The government also brought attention to security issues by “being Canadian” and wearing red on Fridays (see Figure 5). The “wear red” campaign showed how citizens can be influenced by these seemingly citizen-led campaigns to support government initiatives. Yet, much of this was fostered in the United States, and then built through Conservative-friendly political blogs that easily crossed borders. The red in the Canadian flag then became linked to the idea of wearing red, which also connected to wearing red on Canada Day, a conflation of patriotism with “Canadianness.”

Figure 5: Former Defence Minister Peter Mackay wearing red on Red Friday

Along with visual cues, the government linked being Canadian to the Afghan “mission”—note the word “mission” instead of the more accurate “invasion”. The Canadian coffeehouse chain Tim Hortons was supposedly the favoured coffee of the military (see Figure 6). Importantly, the demographic that drank this company’s coffee was the same demographic as the Conservative Party: “ordinary”, “beige”, and “predictable” older Canadians who vote “in far higher proportions than younger people” (Delacourt, 2014, September 27: 2). The government received mileage in the media by allowing Tim Hortons to have an outlet on the base at Kandahar in Afghanistan, which reinforced the target audience for both the company and the party. The Tim Hortons connection also boosted the company’s profits, linking the government to business interests. While its net revenue in 2009/10 was less than the previous year, in each of 2010/2011 and 2011/2012, it climbed by 9.6% (Tim Hortons, n.d.). At one point, Former Defence Minister Peter MacKay used a Tim Hortons as a backdrop for a photo opportunity with a war veteran (see Figure 5). Tim Hortons heightened the connection by issuing their millions of coffee cups with the ribbon slogan “Support Our Troops” and its website address. These ribbons were and still remain on public transport and police cars across the country.

Figure 6: Prime Minister Harper drinking Tim Hortons Coffee

The government also stressed the rights of law-abiding Canadians in security messages. Another way to foster interest and awareness in these issues is to appear at symposia such as one hosted by the National Victims of Crime Awareness (see Figure 7). This organization was founded in the same year the Conservatives were elected. At the symposium, with an RCMP officer and a placard reading “Every Victim Matters”, Prime Minister Stephen Harper said “[w]e have always put the safety of law-abiding Canadians first. And we have always believed that every victim matters. So I call on Parliament to recognize that every victim matters, to get tough on crime and protect law-abiding citizens and to pass our vital law and order legislation” (Prime Minister’s Office, 2010: 1).7

Figure 7: Former Attorney General Rob Nicholson
and Prime Minister Stephen Harper
at the National Victims of Crime Awareness Meeting

The government resurrected and commemorated The War of 1812, a war almost lost to history. In it, Canadians fought against the Americans and reinforced Canada’s relationship with England. On this ongoing commemoration, which is also being commemorated in the lead-up to Canada’s sesquicentennial, the Prime Minister Harper said, “[t]he War of 1812 was a seminal event in the making of our great country . . . Canadians have an opportunity to pay tribute to our founders, defining moments, and heroes who fought for Canada . . . The War was instrumental in creating Canada’s armed forces . . . It was the beginning of a long and proud military history in Canada” (Canada, 2012: 1). In so doing, the prime minister and his government were militarizing our history and constructing historic military heroes that never existed. Moreover, despite the rhetoric of founding a nation, Canada did not formally have its own armed forces until after World War I.
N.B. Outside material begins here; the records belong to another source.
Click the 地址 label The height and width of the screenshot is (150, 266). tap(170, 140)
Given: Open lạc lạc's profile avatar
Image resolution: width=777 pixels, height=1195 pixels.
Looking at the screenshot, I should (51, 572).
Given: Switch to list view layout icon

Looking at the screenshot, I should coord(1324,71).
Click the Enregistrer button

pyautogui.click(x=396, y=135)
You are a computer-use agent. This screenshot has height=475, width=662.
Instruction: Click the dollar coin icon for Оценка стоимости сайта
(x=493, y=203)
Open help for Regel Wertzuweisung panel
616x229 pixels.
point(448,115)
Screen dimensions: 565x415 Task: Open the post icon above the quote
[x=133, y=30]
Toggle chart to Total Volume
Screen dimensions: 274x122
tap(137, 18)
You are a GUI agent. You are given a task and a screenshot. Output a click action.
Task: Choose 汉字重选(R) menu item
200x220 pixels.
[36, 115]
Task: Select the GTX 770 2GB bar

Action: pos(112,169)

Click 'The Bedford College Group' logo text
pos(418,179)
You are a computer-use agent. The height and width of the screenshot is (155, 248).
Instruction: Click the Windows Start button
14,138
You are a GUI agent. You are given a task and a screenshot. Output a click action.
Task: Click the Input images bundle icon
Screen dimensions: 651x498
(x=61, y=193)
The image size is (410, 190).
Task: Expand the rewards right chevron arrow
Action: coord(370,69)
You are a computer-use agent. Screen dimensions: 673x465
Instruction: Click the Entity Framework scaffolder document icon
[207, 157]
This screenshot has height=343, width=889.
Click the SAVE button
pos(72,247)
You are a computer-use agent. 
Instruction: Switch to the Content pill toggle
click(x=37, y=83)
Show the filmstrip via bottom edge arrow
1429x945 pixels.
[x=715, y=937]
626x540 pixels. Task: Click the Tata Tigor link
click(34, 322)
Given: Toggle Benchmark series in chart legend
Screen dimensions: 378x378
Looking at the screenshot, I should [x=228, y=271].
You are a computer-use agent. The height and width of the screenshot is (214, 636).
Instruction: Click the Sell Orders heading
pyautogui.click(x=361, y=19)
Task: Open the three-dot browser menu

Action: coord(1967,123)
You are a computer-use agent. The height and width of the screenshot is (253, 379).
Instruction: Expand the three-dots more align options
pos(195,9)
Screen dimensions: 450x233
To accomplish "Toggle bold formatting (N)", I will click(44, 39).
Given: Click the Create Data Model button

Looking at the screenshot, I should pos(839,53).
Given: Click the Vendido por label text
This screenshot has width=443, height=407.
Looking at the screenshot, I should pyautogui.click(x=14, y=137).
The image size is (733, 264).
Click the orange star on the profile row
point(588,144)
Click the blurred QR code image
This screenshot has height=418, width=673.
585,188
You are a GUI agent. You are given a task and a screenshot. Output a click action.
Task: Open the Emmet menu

The government also reminded Canadians about the importance of security and—as with its connection to Tim Hortons—capitalist accumulation every time they made purchases by minting coins and paper money that illustrate themes reminiscent of security and the military. This included a silver coin to commemorate the Highway of Heroes, and a $20 bill featuring the Vimy Ridge memorial from World War 1, commemorating a strategic battle fought by Canadians in World War 1 (see Figure 8). Such images also appeared in the new Canadian passports, which then extends the branding internationally. As our finance minister said at the time the coin was released, “[w]ith this special coin, the Government of Canada is paying homage to everyday Canadians who have shown their unwavering support to the families who have accompanied our fallen soldiers as they made the journey along the Highway of Heroes” (Royal Canadian Mint, 2011: 1). Interestingly, the Tim Hortons coffee franchise became the exclusive distributor of another militarized coin that was embossed with a red poppy (Delacourt, 2014, September 27).

Figure 8: Former Bank of Canada Governor Mark Carney
and Former Finance Minister Jim Flaherty (middle photo)
at the launch of the $20 Vimy Ridge bill

Not all these strategic communication efforts had the same impact. To the extent that it can be quantified, however, the “support our troops” efforts received media coverage and visible uptake by Canadians around the time of the 2006 election, but declined later. On the “Afghanistan mission”, the number of hits in a ProQuest search peaked in 2006, an election year, but slowly declined to the point that in the next election year (2011), the last Canadian combat troops were leaving Afghanistan and media interest and coverage was at its lowest. The Highway of Heroes had its highest coverage in 2010, but was strong throughout the 2008 to 2011 period.

However, the cumulative effect of many different strategic interventions on different levels, for different audiences and for different media platforms would have to be examined to fully understand what appears to be the holistic strategic communication planning of the Harper government, which is able to channel its communication messages through the public service (Kozolanka, 2014b), while also being the political party that for some years now has received a great many small donations from larger numbers of citizens that far outnumber those to other political parties (MacDermid, 2014), as well as a growing Prime Minister’s office and higher resources.8 Thus, it can use both the resources of the public service and party funds to extend its messaging.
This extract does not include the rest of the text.